Você já parou para pensar por que o ouro manteve seu valor por milênios enquanto moedas de papel vêm e vão, muitas vezes virando pó na história? A resposta intuitiva geralmente gira em torno do brilho ou da durabilidade física, mas a verdade é muito mais fria e matemática: é a dificuldade de produção. Quando falamos sobre a emissão limitada de ativos, especialmente no contexto do Bitcoin e de certas criptomoedas deflacionárias, não estamos discutindo apenas linhas de código ou regras econômicas arbitrárias. Estamos falando de uma filosofia de tempo e energia. Pense no dinheiro fiduciário, aquele que você tem na carteira ou no banco agora. Ele é desenhado para ser inflacionário. Os bancos centrais têm o poder — e, segundo eles, o dever — de emitir mais moeda para “estimular” a economia.
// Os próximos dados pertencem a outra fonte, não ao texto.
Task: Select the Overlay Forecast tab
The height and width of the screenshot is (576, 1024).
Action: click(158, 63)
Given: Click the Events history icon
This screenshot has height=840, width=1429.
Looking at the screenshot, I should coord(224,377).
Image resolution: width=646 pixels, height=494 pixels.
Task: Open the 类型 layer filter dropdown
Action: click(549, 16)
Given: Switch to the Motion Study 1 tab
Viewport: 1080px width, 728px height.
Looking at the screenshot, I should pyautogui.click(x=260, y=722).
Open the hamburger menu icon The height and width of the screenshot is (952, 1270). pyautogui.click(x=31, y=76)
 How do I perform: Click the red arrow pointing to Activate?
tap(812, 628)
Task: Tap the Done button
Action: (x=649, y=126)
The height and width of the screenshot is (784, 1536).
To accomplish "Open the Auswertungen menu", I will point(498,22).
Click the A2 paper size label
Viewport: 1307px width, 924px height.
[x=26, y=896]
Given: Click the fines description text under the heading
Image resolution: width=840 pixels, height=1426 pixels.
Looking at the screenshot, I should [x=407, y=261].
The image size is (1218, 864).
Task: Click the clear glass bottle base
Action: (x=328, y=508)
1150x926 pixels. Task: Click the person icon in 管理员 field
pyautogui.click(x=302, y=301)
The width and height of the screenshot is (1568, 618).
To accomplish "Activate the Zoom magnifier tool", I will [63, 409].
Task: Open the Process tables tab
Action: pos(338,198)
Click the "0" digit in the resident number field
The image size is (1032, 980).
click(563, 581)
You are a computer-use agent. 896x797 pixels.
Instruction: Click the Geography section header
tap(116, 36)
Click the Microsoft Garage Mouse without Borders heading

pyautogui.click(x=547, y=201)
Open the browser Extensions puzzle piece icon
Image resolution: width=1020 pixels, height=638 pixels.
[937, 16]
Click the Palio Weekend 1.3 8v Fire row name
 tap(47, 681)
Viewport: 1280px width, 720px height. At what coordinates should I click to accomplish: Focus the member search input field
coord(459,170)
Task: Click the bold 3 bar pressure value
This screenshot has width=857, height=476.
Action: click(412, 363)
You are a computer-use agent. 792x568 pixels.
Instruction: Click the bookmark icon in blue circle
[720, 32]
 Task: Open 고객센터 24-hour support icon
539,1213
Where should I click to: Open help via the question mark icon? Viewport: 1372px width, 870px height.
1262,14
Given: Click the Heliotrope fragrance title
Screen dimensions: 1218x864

Na prática, isso significa que o seu esforço de trabalho armazenado naquela nota está vazando lentamente.
É como tentar encher um balde que tem um furo no fundo; você precisa correr cada vez mais apenas para manter o mesmo nível de água. A filosofia da escassez digital, introduzida magistralmente por Satoshi Nakamoto, inverte essa lógica perversa. Ao estipular um teto rígido de 21 milhões de unidades para o Bitcoin, criou-se algo que a humanidade nunca tinha visto antes: escassez absoluta. Até o ouro, nosso padrão histórico de reserva de valor, tem uma falha. Se o preço do ouro triplicar amanhã, mineradoras vão investir em equipamentos pesados, escavar mais fundo e, eventualmente, a oferta no mercado aumentará, estabilizando o preço. A oferta de ouro é elástica à demanda. No Bitcoin, isso não acontece. O preço pode ir a um milhão de dólares ou a zero; a emissão de novos bitcoins segue um ritmo imutável, cortado pela metade a cada quatro anos no evento que chamamos de Halving.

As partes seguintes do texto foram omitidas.